[FRAGMENTO DADO]

╔══

Hay ocasiones en las que el hilo que trenza el sistema se ve con claridad aún sin necesidad de sofisticadas herramientas conceptuales. Momentos en donde poetas y novelistas –añadamos, cineastas- aciertan tanto como los científicos sociales. Basta querer ver. Algo a lo que la ciencia social oficial se ha negado durante, al menos, los últimos treinta años. ¿Por qué hay responsabilidad en profesiones como las médicas y no en la economía o la politología? Recientemente unos economistas pedían aumentar la inflación en España para sanear el déficit. Todo eran ventajas. Ni un comentario sobre los millones de personas que irían a la ruina. Matan más gente los científicos sociales que los domingos.

╚══

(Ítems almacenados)
╔══

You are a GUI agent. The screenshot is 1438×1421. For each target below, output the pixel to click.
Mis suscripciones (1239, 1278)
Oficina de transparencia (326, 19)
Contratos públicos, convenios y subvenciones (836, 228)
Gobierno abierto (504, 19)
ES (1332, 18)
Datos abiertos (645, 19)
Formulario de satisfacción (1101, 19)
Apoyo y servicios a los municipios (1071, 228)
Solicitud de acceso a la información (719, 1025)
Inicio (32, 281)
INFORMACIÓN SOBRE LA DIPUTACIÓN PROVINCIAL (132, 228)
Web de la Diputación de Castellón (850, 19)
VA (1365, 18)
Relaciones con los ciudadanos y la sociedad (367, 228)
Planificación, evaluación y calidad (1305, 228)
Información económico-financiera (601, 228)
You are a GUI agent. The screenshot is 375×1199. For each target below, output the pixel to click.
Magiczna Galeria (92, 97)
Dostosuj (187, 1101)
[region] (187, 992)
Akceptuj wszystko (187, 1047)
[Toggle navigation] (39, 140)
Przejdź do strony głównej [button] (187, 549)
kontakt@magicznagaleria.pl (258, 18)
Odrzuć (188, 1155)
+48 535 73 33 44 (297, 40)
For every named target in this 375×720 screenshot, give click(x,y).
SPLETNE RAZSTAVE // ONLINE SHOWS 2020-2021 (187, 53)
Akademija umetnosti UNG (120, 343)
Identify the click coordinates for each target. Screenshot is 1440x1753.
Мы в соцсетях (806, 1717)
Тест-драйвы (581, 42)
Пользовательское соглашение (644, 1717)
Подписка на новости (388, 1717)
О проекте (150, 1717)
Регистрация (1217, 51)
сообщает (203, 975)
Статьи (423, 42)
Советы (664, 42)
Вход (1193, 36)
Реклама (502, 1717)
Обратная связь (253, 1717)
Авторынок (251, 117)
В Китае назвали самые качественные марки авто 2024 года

╚══

[DESCRIPCIÓN DEL PROBLEMA]
Por favor, indica qué pedían recientemente unos economistas según el fragmento. Los ítems no tienen relación con el fragmento.

[RESPUESTA FINAL]
Aumentar la inflación en España para sanear el déficit.